Maxton Hall Season 2: Cast updates, plot details and everything we know so far

By Aman Shukla Published on August 5, 2025, 18:30 IST Last updated August 5, 2025, 18:38 IST
If you're still recovering from the emotional rollercoaster of Maxton Hall: The World Between Us , you're not alone. The German-language hit took fans by storm, blending forbidden romance, high-society drama, and elite boarding school pressure into a binge-worthy series. And now, after months of speculation, we finally have a date: Season 2 is officially dropping on Prime Video on November 7, 2025 .
It's been a wild ride since the show premiered. Adapted from Mona Kasten's Save Me trilogy, the first season shot straight to the top of Prime Video charts in over 120 countries—becoming the platform's biggest international original series debut ever. So yeah, expectations for Season 2? Sky high. Release Date: When Will Maxton Hall Season 2 Premiere?
The countdown has begun. Prime Video confirmed that filming for Season 2 wrapped up in September 2024, after months of shooting across Berlin, London, and the stunning Marienburg Castle in Germany. Some fans were hoping for a spring or summer release, but the team took their time to make sure it's as polished as possible—with multiple language versions and a killer soundtrack. And honestly? If it means better quality, we'll wait. Cast Updates: Who's Returning and Who's New?
The core cast is back, bringing familiar faces to continue the drama. Here's who's confirmed for Season 2: Harriet Herbig-Matten as Ruby Bell, the determined scholarship student navigating love and ambition.
Damian Hardung as James Beaufort, the wealthy heir wrestling with grief and his feelings for Ruby.
Sonja Weißer as Lydia Beaufort, James' sister, whose pregnancy storyline adds more intrigue.

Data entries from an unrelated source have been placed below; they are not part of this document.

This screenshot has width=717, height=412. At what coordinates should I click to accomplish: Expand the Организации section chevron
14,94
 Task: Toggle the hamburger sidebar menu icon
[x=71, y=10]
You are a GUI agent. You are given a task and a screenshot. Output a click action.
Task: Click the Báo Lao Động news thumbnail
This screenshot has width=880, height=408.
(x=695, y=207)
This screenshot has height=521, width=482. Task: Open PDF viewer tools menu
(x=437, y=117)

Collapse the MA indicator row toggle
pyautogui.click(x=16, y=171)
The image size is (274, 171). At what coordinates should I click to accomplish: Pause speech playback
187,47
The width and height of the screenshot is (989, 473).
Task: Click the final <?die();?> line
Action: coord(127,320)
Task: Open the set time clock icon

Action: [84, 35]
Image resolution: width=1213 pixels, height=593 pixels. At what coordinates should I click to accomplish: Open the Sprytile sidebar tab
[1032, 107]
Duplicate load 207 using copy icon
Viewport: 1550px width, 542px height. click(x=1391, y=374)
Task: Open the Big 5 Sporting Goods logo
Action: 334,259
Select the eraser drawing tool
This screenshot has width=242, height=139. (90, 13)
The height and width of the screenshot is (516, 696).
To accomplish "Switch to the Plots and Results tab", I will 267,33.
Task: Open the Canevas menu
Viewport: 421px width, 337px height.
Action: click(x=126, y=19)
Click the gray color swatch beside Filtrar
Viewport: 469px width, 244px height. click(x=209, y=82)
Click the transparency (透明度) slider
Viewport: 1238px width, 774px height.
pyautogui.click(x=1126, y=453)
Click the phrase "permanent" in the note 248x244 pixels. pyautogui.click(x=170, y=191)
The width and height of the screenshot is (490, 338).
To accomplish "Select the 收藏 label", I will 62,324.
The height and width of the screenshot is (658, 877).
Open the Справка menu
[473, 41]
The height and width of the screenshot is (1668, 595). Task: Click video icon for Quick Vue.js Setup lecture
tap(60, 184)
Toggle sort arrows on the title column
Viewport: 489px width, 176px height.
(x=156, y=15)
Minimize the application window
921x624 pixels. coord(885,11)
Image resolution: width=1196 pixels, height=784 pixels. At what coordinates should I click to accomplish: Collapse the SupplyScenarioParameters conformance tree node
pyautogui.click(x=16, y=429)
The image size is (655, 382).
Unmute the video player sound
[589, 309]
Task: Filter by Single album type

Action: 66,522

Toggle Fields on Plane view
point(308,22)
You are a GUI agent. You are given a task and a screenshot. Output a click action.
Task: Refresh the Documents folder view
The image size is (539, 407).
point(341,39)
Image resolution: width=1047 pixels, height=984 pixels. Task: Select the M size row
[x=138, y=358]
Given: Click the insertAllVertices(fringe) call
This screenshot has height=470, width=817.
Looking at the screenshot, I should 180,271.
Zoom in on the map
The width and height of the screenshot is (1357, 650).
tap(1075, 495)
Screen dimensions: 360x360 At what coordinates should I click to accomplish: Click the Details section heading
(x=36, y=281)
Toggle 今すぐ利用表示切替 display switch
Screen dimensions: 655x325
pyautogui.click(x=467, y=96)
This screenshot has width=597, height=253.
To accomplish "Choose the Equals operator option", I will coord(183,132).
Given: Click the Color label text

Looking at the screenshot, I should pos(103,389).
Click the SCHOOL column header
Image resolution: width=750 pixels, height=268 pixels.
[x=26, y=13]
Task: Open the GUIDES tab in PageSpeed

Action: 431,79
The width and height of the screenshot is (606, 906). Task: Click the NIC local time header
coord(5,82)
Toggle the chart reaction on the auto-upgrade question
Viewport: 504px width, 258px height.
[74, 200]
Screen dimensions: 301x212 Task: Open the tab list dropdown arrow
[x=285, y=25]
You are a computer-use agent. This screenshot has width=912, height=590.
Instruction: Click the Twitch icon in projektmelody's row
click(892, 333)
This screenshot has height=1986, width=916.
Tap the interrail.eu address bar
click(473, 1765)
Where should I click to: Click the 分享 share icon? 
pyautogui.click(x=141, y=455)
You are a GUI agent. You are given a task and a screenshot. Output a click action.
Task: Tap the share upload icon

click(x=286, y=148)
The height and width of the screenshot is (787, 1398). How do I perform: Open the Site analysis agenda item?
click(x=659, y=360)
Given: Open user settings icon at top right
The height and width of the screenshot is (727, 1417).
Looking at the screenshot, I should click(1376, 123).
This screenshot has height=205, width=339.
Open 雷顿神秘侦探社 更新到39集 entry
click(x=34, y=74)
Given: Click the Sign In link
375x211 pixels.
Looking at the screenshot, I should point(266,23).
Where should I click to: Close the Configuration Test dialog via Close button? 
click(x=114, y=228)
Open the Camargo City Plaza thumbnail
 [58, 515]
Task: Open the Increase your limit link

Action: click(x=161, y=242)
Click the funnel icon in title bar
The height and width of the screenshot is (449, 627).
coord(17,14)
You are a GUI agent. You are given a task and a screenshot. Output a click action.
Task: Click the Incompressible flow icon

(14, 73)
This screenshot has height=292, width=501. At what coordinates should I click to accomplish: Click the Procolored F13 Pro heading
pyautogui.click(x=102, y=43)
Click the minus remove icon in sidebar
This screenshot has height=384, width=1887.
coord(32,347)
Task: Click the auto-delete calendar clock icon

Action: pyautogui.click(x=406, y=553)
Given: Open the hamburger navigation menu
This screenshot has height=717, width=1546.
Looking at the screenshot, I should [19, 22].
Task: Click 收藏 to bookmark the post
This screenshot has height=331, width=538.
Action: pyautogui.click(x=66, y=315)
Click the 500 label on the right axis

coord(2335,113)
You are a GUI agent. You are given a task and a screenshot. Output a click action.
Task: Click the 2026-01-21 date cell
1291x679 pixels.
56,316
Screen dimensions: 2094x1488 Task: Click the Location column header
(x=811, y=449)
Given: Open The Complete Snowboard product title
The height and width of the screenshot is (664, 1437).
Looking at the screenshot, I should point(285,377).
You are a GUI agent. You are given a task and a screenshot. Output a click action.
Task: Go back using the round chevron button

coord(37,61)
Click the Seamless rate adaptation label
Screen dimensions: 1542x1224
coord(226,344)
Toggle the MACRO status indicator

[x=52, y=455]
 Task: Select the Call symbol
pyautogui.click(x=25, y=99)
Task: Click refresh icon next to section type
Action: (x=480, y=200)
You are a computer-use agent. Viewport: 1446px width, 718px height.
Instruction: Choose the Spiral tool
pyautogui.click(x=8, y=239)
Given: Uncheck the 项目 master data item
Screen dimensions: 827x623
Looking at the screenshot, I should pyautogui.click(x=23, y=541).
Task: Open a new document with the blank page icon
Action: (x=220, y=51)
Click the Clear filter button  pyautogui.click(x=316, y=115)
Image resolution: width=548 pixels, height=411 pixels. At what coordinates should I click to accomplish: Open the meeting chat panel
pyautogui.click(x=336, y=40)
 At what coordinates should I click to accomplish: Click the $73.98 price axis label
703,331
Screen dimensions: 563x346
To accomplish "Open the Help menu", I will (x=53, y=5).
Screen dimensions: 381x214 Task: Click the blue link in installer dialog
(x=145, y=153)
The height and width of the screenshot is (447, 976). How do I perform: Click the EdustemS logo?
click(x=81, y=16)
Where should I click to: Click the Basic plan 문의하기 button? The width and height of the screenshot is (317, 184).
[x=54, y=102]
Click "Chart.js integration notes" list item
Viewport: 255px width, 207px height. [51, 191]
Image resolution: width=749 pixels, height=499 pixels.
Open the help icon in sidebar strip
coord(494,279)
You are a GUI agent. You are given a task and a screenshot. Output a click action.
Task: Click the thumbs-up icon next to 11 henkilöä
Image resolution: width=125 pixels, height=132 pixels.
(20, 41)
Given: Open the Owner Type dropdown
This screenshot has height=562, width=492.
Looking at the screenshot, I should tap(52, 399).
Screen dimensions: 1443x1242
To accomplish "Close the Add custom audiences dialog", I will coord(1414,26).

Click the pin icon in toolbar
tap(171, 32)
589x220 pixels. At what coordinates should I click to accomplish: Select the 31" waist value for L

Fedja van Huêt as Mortimer Beaufort, the imposing patriarch of the Beaufort family.
Ben Felipe as Cyril Vega, a key player in Maxton Hall's social scene.
Justus Riesner as Alistair Ellington, James' friend with his own arc.
Andrea Guo as Lin Wang, part of Ruby's growing circle of friends.
Runa Greiner as Ember, another friend strengthening Ruby's support system.
While no new cast members have been announced, the returning ensemble promises to keep the chemistry electric. Sadly, Clelia Sarto's character, Claudelia Beaufort, James and Lydia's mother, passed away in Season 1, but there's a chance she could appear in flashbacks. Keep an eye out for updates, as an official cast list is still pending. Plot Details: What to Expect in Season 2
Season 2 will dive into the second book of Mona Kasten's trilogy, Save You , picking up after the emotional rollercoaster of Season 1. The story continues to center on Ruby Bell and James Beaufort's turbulent romance, defined by an enemies-to-lovers and opposites-attract dynamic. After a passionate night in Oxford and Ruby's Oxford interview success, things seem perfect—until a devastating event in the Beaufort family shakes everything up. James' grief and privilege clash with Ruby's resilience, pulling her back into the harsh reality of Maxton Hall's elite world.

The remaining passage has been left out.